Thanks to Josh Chin for submitting the following post to CDN:
Lu Yuegang, a reporter for the China Youth Daily who writes often about the plight of the country’s have-nots, has just fired off an open letter demanding political reform to the secretary of the Communist Youth League, according to a recent post on Radio Free Asia that cites a report from HK-based Ming Pao.
In the letter, Lu partially blames a People’s Daily editorial from April of 1989 for the Tian’anmen Square bloodshed and said political reform was a matter of “extreme urgency…not just related to the destiny of the Chinese Communist Party, but also to the prosperity and happiness of the Chinese people.”

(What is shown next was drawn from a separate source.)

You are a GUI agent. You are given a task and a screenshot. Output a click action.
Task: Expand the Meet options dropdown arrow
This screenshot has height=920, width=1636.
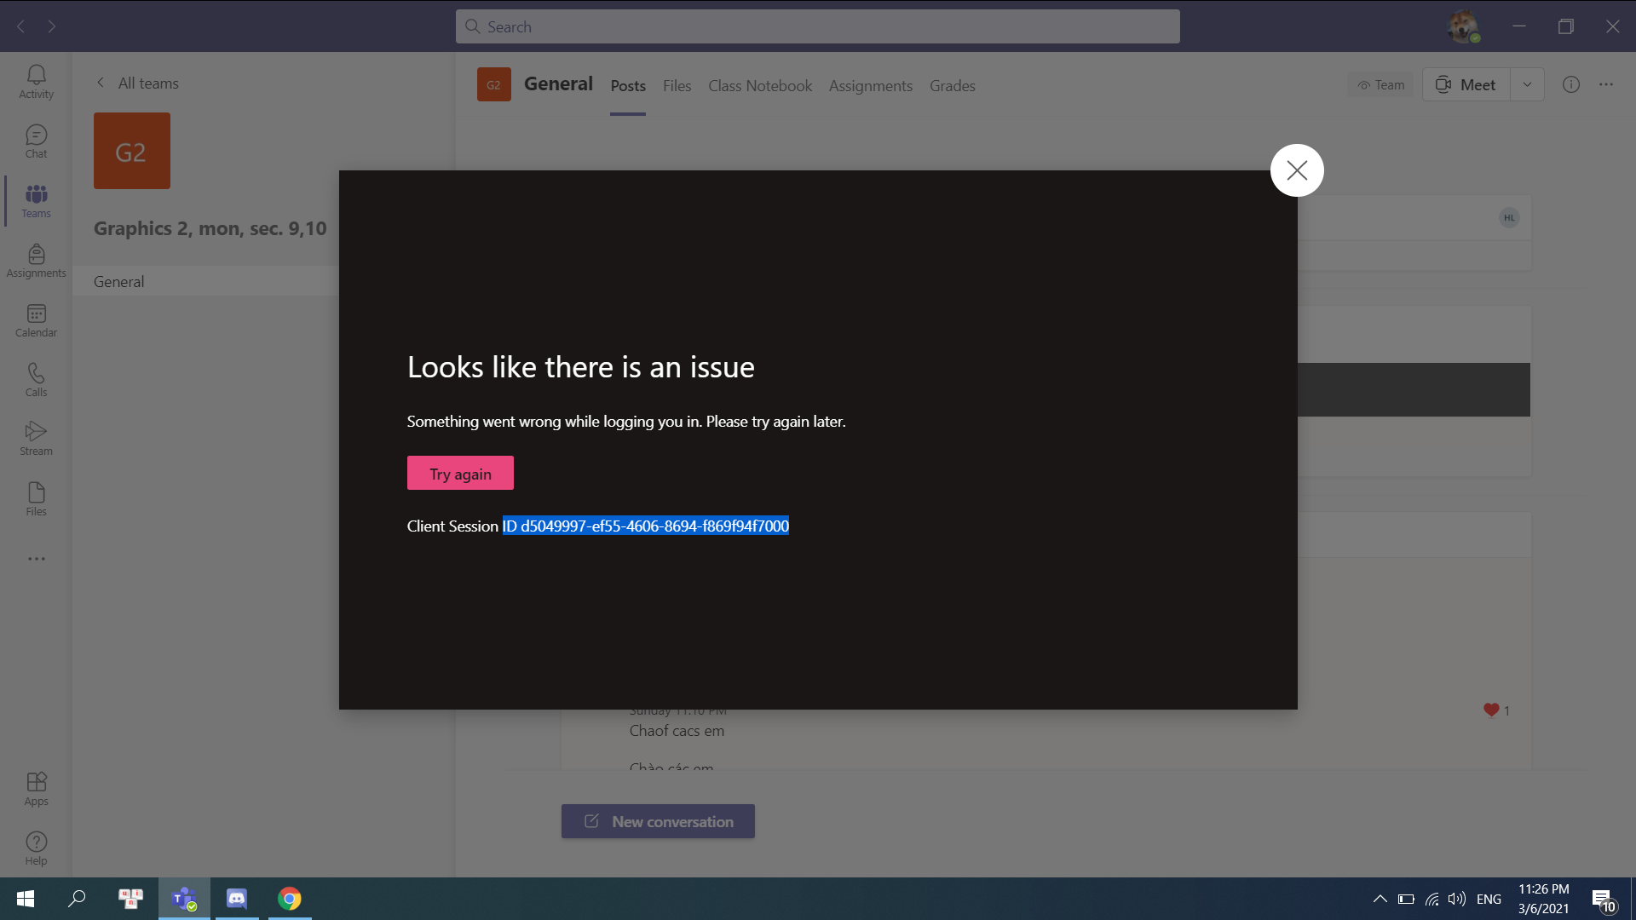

Lu is apparently no stranger to taking a public stand against Party policy, having signed an open letter in November of last year protesting government control of the Internet. But this is a much bolder statement, especially given the well publicized trouble Jiang Yanyong recently got into by asking for an official reassesment of the Tian’anmen incident. Has Lu gone crazy? Or is he gambling on the notion that the Party wouldn’t dare imprison a second high-profile figure with global media access in so short a period of time?
Also, do the Jiang Yanyong and Lu Yuegang stories signify a reawakening of political boldness on the mainland? And, given all the talk (in the New York Times and elsewhere) of Jiang Zemin’s continued strangehold on decision-making in the Party, does this have anything to do with trying to sway the balance of power at the top away from Jiang towards Hu Jintao?